**DIRECTIONS:** How many of the lines below have "maja" in them? Say the number and nothing more.

**SUPPLIED RECORDS:**
Start of Block

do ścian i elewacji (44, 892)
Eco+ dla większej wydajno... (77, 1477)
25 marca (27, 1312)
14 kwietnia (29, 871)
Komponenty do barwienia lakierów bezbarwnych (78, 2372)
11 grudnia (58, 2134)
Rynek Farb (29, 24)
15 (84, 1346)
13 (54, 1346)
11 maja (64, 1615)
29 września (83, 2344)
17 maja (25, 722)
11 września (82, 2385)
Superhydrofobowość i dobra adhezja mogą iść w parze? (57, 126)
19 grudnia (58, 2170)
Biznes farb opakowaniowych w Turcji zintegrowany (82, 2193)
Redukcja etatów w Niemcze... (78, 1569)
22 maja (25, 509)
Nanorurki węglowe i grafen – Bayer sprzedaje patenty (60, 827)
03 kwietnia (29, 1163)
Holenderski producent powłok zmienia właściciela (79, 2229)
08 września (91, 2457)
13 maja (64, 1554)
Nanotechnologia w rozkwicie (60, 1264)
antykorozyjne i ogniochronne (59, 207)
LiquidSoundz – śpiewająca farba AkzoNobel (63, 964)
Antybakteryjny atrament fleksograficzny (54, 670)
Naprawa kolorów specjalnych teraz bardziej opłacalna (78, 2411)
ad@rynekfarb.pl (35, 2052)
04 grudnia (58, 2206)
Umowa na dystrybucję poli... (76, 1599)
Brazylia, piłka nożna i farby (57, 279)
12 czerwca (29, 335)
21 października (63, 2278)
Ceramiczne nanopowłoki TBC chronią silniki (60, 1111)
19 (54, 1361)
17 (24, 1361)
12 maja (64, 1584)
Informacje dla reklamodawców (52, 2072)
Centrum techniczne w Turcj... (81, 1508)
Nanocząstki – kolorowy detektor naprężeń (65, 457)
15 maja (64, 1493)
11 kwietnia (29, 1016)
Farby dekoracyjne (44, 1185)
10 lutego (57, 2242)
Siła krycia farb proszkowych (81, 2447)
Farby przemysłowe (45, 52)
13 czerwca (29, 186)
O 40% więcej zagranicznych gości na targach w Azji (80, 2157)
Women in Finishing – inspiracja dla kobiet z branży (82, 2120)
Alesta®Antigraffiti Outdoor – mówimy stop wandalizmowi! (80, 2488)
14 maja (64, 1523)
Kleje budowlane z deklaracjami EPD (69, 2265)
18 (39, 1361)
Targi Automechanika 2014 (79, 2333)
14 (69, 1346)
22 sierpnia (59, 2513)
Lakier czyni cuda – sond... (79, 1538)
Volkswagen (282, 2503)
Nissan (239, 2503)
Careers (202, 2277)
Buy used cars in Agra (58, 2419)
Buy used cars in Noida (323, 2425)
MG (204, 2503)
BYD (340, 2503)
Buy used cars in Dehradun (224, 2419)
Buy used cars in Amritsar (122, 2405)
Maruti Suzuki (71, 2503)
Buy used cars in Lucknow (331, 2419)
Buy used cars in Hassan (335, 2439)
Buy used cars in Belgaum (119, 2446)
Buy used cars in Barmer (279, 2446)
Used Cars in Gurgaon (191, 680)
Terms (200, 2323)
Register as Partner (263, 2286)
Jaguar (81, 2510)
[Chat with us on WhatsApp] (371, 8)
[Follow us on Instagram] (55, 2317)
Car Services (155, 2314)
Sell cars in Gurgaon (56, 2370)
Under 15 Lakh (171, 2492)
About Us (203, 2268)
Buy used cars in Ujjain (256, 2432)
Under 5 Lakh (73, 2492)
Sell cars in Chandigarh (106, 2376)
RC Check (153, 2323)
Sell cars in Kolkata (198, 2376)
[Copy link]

End of Block

**YOUR SOLUTION:** 7